Hedge fund manager John Armitage gave Mrs May’s party £1.1 million and Addison Lee founder John Griffin £1.033 million - the largest gifts yet given by the two long-standing Tory donors.
John Gore, the theatre producer behind The Book Of Mormon and Phantom Of The Opera, gave the Tories £1 million, entrepreneur David Brownlow gave £600,000.
In total, Conservatives received £24,840,627 over the three-month period, Labour £9,492,519, Liberal Democrats £4,358,410 and the Scottish National Party £596,000.
Ukip, which was boosted by a £1 million donation from Arron Banks ahead of the 2015 election, was less well-funded in 2017, receiving just £156,455 in the second quarter of the year.
This was less than the £282,931 donations to the Women’s Equality Party and the £176,363 received by the Greens. Plaid Cymru had donations of just £5,300.

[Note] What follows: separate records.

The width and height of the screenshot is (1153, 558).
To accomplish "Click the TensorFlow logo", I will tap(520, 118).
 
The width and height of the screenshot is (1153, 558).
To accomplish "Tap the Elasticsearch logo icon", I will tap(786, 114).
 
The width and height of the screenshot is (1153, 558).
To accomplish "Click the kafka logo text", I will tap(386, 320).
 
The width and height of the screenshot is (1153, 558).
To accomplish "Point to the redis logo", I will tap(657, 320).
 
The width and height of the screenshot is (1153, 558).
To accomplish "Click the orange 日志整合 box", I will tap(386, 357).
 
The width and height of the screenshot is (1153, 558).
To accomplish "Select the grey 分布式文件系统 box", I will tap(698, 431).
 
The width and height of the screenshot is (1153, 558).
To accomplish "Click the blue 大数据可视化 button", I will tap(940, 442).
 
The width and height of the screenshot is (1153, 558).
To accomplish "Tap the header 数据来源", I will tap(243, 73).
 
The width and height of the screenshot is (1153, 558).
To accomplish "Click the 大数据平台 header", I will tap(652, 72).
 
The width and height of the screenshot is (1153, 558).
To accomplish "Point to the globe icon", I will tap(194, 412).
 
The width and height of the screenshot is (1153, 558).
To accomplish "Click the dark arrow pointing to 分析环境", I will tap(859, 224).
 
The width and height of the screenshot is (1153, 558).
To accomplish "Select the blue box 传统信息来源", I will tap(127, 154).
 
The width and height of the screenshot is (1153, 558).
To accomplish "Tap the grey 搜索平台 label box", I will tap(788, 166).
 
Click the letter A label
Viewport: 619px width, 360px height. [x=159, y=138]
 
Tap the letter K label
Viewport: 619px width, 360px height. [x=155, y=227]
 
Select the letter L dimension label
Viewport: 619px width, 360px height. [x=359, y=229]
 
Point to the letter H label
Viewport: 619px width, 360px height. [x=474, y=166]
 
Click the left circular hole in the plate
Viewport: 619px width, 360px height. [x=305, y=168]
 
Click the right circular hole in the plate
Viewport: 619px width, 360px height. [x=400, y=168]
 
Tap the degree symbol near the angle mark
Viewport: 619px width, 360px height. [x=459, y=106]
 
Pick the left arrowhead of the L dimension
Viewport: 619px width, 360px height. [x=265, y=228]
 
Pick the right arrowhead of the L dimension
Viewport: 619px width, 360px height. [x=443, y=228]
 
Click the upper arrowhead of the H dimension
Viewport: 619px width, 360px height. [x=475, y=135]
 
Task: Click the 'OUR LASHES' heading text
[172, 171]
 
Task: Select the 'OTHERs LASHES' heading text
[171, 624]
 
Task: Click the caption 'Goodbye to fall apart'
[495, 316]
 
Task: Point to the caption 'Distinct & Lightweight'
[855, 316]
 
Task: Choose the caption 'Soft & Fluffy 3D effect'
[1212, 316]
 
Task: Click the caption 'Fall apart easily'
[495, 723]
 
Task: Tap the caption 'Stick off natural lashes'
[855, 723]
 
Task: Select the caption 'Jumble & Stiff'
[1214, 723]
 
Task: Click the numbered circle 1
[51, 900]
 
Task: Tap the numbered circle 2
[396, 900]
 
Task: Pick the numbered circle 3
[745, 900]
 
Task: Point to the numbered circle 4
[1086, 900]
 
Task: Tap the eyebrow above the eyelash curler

The £40 million total was more than £30 million higher than the amounts received during the first three months of 2017, reflecting the short period parties had to build up their election war-chests as a result of Theresa May’s surprise decision to call a snap poll on April 18.
The biggest donor during the three-month period was the trade union Unite, which gave £4,165,935 to Labour.
Jeremy Corbyn’s party also benefited from gifts of £1,253,711 from the GMB union, £1,039,794 from the Communication Workers Union, £922,586 from Unison, and £411,340 from Usdaw.
The Liberal Democrats’ largest single donor in the three-month period was entrepreneur Andrew Dixon, who gave the party £305,100.
Electoral Commission director of political finance and regulation Bob Posner said: “The snap general election prompted political parties to raise record-breaking sums in the second quarter of 2017.
“The reporting and publication of this data is key to providing voters with transparency about how political parties financed their general election campaigns.”